Размер шрифта
-
+

Испытание реализмом. Материалы научно-теоретической конференции «Творчество Юрия Полякова: традиция и новаторство» (к 60-летию писателя) - стр. 46

Червивой нарисована и окружающая этого персонажа действительность. Собственно, это не столько действительность, сколько симулякр действительности. При этом писатель не забыл ни одного аспекта псевдожизни постсоветской эпохи. Все они переданы с иронической гиперболой.

Из прошлой советской жизни так нарисованы Эвалд Оттович и «святой человек» Валентин Петрович. Борец с «Иосифом Ужасным» Красный Эвалд на поверку оказывается отнюдь не противником террора, а самым активным его сторонником. Но советским людям, якобы не созревшим для правды, решено об этом не говорить. Его помощник, столь верно служивший Эвалду, на самом деле главный доносчик на шефа, а «святой человек» Валентин Петрович оказывается бюрократом. История иронизирует над людьми. (Например, Сталин принял теорию классовой борьбы Эвалда, и тому «мало не показалось».) А Поляков иронизирует и над историей, и над горе-историками.

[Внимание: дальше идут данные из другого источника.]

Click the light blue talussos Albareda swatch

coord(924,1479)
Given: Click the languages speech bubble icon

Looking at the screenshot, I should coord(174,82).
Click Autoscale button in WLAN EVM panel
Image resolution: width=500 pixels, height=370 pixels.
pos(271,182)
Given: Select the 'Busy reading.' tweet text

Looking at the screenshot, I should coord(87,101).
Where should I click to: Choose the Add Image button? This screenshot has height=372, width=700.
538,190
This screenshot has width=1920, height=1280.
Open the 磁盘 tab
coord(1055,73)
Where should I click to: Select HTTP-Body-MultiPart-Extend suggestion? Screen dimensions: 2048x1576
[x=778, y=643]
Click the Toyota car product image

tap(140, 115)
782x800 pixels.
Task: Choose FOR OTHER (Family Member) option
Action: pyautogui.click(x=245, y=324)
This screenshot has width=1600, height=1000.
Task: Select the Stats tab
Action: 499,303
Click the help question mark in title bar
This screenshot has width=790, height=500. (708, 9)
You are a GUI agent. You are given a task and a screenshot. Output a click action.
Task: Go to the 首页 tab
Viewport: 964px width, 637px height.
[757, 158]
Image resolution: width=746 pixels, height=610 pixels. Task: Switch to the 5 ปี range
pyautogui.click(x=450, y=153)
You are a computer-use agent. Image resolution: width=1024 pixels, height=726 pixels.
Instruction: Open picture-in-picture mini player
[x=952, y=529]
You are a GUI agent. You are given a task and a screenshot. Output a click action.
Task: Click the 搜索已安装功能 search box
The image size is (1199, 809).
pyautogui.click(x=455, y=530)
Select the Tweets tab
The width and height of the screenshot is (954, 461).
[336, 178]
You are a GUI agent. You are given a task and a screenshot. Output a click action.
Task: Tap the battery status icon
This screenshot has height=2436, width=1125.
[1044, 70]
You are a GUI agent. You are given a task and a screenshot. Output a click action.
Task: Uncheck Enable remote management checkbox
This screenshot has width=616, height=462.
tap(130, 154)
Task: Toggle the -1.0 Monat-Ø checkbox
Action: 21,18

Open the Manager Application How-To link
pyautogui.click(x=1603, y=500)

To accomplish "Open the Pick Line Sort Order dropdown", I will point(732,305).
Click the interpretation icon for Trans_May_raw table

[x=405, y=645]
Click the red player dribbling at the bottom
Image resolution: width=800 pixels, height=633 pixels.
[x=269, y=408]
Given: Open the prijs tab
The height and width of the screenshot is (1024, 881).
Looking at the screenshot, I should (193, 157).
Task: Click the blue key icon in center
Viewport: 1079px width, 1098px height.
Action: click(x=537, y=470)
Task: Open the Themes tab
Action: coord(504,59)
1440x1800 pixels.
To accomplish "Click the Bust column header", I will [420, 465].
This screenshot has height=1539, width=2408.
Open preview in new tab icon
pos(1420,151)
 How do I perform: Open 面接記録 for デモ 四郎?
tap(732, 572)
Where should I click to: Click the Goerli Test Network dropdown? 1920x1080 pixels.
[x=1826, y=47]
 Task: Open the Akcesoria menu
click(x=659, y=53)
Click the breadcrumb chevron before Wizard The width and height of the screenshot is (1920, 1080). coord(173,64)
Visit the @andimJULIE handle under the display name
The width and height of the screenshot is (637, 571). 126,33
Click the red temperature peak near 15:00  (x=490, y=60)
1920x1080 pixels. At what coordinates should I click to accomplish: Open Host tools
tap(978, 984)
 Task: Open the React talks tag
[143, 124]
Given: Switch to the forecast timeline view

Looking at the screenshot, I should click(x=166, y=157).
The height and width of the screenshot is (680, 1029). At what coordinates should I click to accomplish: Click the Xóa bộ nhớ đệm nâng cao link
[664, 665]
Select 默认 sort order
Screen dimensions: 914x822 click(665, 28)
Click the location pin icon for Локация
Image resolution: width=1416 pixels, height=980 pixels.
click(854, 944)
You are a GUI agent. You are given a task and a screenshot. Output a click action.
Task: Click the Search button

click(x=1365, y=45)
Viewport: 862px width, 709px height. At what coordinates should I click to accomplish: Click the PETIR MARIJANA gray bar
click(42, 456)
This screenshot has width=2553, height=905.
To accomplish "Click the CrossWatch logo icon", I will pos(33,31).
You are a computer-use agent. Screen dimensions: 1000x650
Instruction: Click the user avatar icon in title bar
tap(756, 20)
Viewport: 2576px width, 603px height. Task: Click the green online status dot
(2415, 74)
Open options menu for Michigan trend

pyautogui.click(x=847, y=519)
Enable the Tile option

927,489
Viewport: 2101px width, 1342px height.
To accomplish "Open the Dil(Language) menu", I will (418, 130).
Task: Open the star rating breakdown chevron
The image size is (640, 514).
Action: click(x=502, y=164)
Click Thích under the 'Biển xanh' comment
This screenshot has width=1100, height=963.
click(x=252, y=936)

Другой симулякр в романе – коррупционеры под масками защитников новой России. Так, в 16-й главе подробно описывается юбилей большого начальника, бывшего шестидесятника Андрея Викторовича. Уже описание очереди выстроившихся для поздравления подхалимов – явный пастиш. Спародирован из высоких слов и циничного их понимания и образ юбиляра. «Вчера, – наставляет он Свирельникова, – коммунизм строили, сегодня – капитализм, завтра еще чего-нибудь придумают… А мы должны Россию строить, как бы это ни называлось». Андрей Дмитриевич дополняет эти рассуждения чиновника комментарием, что тот к новой лексике «приспособился, научился говорить про общечеловеческие ценности, брать откаты, однако ко всему, что случилось в Отечестве за последние 15 лет, относился как к какому-то дурному партийному уклону, вроде хрущевской кукурузомании». В 30-й главе эти характеристики обогатятся описанием одного из помощников Андрея Викторовича, некоего Болеслава Болеславовича Жолтикова, «чиновника для деликатных поручений, а именно получения и передачи взяток» шефу.

Не жалует автор и многочисленные выросшие, как грибы, партии, придумывая им весьма ироничные названия (например, партия гражданского общества, возглавляемая директором «Сантехглобола» Толкачиком, названа партией гражданского общества – сокращенно ГРОБ). А ее политтехнологи наделены весьма прозрачными фамилиями: Поплавковский, Подберезовский и Грузельский). К этому же виду иронии относятся и поименованные в 27-й главе партия потерпевших пешеходов (ППП) и общество любителей морских свинок.

Симулякром является и показная религиозность или мистическое сектантство. Бывший партийный пропагандист Венедикт Иванович Головачев, прозванный Трубой, становится отцом Вениамином и с прежним усердием проповедует то, что еще недавно отрицал. А Сергий Радонежский на иконе в строящемся храме «скорбно и недвижно глядел… размышляя, наверное, о том, зачем надо было насмерть биться на Куликовом поле с татарским игом, чтобы через шестьсот лет добровольно, да еще со слезами благодарности надеть на себя ярмо общечеловеческого прохиндейства». Священничество, по Полякову, подобно большевикам. Современные поклонники российских святынь только что не дошли до байкеровских миссионерских пробегов, с идеей который носится о. Вениамин. Впрочем, и внецерковные попытки обожествления техники и глобализации вызывают ироническую характеристику Ю. Полякова: «Храмы Великой Кнопки».